I’m sorry to say that this report is not going to be overly helpful, which I know is a strange way to start an employment update. But the intention is to give employers the heads up with the not so uncommon message of “watch this space”. Sorry about that.
An employment tribunal judge recently decided that Capita’s policy of not enhanced shared parental pay was discrimination against men on the grounds of sex. Whilst Capita paid the same rate of shared parental pay to men and women, it did pay enhanced maternity pay. The judge decided that, aside from the compulsory 2 week maternity leave period which was “special treatment” (in other words, during that period it’s ok to pay women more), maternity leave was to enable the mother to bond and look after a newborn. The judge said that this is not however exclusive to a mother, and that either mother or father can do it, hence the shared parental leave. In his opinion then there should be no difference in pay, and if there were, then that is discrimination.

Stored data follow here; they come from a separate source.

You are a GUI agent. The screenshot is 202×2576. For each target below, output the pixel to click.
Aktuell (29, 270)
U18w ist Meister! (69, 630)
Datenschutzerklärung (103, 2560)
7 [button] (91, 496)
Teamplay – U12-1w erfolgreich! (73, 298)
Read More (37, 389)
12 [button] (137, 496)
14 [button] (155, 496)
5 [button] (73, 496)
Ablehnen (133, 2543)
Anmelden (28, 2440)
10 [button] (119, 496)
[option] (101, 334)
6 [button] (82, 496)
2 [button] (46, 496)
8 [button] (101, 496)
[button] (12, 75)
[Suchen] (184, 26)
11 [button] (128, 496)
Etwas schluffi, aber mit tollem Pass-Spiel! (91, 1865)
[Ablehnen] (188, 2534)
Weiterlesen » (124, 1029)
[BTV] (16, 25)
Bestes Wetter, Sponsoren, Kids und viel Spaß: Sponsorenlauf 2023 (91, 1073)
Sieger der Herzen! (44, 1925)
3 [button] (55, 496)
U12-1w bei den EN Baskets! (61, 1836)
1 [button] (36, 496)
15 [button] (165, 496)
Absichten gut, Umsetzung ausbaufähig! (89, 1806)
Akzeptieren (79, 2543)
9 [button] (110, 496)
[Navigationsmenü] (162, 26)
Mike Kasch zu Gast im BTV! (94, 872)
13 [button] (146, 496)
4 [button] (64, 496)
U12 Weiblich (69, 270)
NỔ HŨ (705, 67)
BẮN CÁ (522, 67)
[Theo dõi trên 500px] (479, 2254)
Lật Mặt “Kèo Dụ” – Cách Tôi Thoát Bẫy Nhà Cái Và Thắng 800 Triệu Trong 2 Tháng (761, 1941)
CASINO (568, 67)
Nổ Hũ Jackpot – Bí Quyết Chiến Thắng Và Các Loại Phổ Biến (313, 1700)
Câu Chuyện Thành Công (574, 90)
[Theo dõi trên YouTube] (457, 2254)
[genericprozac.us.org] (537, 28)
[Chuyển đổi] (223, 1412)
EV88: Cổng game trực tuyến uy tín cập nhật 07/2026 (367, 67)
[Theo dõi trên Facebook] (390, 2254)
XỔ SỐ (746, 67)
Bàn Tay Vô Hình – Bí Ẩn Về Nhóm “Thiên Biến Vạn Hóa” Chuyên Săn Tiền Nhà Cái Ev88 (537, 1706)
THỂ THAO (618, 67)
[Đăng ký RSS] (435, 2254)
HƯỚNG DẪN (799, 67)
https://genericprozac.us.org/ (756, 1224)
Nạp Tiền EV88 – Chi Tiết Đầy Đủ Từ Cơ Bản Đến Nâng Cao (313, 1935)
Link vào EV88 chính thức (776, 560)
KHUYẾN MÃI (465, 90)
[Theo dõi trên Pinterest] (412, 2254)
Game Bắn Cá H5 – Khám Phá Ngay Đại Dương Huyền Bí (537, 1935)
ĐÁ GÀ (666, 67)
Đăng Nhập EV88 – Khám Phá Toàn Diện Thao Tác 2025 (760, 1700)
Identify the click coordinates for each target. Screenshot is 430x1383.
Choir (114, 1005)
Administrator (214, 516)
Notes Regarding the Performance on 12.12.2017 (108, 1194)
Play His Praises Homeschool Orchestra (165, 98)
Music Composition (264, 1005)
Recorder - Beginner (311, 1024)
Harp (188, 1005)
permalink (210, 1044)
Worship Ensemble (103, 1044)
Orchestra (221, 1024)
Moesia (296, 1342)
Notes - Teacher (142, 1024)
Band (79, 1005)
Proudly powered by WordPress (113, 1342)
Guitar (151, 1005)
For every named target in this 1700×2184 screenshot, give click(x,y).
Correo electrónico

Remember though, employment tribunal decisions are not binding and therefore that decision does not set any legal precedent. Just as well really because a judge in an earlier case came up with the opposite decision which involved looking at the appropriate comparator. That judge ruled that the comparator was not a woman on maternity leave, but a woman who also took shared parental leave. If the employer treated both parents taking shared parental leave the same when it came to pay, there is no discrimination. This followed from the case that Network Rail lost last year when a male employee successfully claimed discrimination because men were paid substantially less than women for shared parental leave.
Both cases are being appealed to the EAT, so hopefully that will give us some guidance on which employers can rely.